Given that most of the other arts are entirely manipulation I am going to go with No on this one. Then we follow this up with 500 words of so of free content from some other guy, which is then dismissed with an airy "I do what I want". The author can't even be bothered to find and quote the stock answer to the question, which is that "photographs, by their very nature, are directly rooted in reality." He most certainly won't share the real answer which is "because lightweights like me won't stop pretending it's an issue so they can churn out stupid essays like this one."

Then we get a boring, muddled, history of photography in which Ignacio incorrectly equates photo manipulation with Pictorialism, and then incorrectly equates Pictorialism with composite printing. He manages to leave out Robinson, for some reason, and gives us 1800 or so words almost entirely lifted from wikipedia and a few other web sites, together with a bunch of pictures from other photographers to flesh out his piece.

And to wrap up he finishes with "Photo Manipulation has been around a long time and I feel everyone should do whatever they like."

All up, about half the words and pictures in this piece are simply copied from other sources.

If this were a paper submitted me, I would give it an F. The thesis appears to be "I manipulate pictures and I think that's OK" which isn't a thesis any more than "I am happy" is a thesis. It can be neither defended nor attacked. The fact that this thesis is buried under a heap of wikipedia text to make it look scholarly does not change the fact, and in fact makes it worse. If the author had simply stated his position, that he thinks manipulation is OK and he does a lot of it, that would be one thing. This pseudo-academic tripe is quite something else. It's lazy, it's disingenuous, and it's harmful. It dresses up a personal position in the clothing of scholarship, and pretends that it's something more than simply a personal opinion.

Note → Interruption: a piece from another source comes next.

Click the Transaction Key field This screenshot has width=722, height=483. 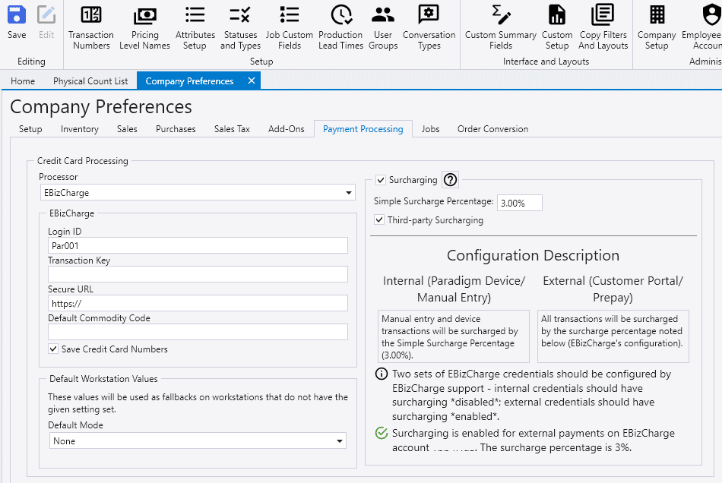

There is no synthesis. There are in fact no ideas. There's the lazy cut&paste of a teenager, and some personal opinions.

It is an affront to people who actually go out and read things and try to figure things out.


  1. Well said, indeed!

    Like the rest of your blog, incisive, impassioned, and often funny.
    This kind of writing makes me want to go and take more photographs.

    1. I'm not sure that if my writing encourages you to go do something else is much of a compliment to my words ;) But I am pleased to inspire you to photograph regardless!